• **EXERCISE**:
Copy out each line in the listing below where the word "dropdown" appears.

• **GIVEN DATA**:
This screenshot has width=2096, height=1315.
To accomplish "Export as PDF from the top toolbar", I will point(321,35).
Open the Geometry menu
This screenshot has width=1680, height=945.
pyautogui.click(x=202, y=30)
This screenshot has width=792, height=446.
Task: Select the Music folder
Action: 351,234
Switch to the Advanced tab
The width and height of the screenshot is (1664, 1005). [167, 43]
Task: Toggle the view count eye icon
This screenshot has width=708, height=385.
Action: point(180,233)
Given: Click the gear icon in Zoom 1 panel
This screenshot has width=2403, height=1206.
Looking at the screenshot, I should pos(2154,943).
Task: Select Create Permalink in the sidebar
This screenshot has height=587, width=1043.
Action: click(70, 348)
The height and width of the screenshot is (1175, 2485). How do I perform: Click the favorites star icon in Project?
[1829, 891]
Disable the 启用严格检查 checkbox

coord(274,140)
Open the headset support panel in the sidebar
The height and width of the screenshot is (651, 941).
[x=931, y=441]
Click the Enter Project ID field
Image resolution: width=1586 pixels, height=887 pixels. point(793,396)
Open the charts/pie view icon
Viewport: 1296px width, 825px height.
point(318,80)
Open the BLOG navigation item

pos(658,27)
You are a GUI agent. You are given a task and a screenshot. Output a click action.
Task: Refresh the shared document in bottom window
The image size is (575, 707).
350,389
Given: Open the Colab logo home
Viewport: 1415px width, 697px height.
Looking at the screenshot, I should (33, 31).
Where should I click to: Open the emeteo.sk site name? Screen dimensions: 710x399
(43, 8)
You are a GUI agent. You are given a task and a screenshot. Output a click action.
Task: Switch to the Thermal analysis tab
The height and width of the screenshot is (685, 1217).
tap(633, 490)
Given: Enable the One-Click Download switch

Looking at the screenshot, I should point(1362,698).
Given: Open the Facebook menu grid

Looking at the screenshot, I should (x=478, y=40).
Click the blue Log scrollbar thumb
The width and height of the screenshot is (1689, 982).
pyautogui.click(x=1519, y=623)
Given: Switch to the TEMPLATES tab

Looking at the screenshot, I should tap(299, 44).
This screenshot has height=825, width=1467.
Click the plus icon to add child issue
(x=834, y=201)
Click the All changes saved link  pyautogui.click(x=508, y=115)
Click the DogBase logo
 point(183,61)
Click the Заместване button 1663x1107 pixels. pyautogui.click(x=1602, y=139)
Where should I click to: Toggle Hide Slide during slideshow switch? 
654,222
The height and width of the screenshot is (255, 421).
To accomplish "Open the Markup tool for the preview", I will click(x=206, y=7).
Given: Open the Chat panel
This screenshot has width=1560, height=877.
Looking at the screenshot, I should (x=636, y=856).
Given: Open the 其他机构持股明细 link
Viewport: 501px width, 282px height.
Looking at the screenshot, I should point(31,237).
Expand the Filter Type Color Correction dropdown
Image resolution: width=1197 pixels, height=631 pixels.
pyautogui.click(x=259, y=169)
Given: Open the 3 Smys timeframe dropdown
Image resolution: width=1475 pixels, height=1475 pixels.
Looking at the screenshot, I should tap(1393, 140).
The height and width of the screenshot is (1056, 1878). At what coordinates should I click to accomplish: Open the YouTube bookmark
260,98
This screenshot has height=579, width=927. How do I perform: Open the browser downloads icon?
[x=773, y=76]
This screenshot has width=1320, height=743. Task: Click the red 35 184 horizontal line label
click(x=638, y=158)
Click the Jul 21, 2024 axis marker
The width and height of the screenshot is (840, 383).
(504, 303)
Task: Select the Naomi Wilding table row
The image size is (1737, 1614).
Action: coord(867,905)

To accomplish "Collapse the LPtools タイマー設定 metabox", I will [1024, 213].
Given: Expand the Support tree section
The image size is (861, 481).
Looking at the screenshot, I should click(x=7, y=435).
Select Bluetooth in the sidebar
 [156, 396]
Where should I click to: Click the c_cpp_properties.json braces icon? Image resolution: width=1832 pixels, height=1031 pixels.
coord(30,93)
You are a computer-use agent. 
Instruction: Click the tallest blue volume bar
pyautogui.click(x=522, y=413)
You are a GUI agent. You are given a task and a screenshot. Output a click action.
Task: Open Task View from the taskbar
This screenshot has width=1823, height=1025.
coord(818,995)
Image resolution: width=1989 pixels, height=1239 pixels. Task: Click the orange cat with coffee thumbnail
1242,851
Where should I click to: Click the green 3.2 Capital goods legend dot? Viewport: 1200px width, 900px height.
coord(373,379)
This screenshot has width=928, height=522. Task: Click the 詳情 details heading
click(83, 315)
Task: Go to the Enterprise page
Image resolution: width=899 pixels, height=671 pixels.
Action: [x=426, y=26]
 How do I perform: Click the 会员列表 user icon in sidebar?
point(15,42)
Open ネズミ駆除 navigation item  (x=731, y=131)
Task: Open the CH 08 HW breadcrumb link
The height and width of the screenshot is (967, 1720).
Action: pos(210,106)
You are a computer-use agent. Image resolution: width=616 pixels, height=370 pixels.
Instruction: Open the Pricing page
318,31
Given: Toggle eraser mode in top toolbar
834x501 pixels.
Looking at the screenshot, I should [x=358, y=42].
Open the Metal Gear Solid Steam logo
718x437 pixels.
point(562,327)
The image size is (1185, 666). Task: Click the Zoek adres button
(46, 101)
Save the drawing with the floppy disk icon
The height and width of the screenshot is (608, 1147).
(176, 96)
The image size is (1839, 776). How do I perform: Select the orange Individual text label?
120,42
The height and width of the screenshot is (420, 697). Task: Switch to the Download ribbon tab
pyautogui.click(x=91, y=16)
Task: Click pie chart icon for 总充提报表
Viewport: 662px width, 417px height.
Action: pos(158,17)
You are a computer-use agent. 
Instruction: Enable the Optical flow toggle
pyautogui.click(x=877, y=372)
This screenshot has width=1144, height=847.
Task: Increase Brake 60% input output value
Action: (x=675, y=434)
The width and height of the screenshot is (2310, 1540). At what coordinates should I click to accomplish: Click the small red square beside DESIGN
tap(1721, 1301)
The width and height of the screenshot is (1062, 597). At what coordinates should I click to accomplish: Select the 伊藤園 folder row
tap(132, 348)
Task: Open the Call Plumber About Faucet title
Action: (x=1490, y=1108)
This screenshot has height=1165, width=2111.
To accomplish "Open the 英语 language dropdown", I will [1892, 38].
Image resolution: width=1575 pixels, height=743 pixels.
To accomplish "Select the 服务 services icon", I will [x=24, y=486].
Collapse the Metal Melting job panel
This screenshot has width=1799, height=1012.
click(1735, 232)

• **YOUR SOLUTION**:
Expand the Filter Type Color Correction dropdown
Given: Open the 3 Smys timeframe dropdown
To accomplish "Open the 英语 language dropdown", I will [1892, 38].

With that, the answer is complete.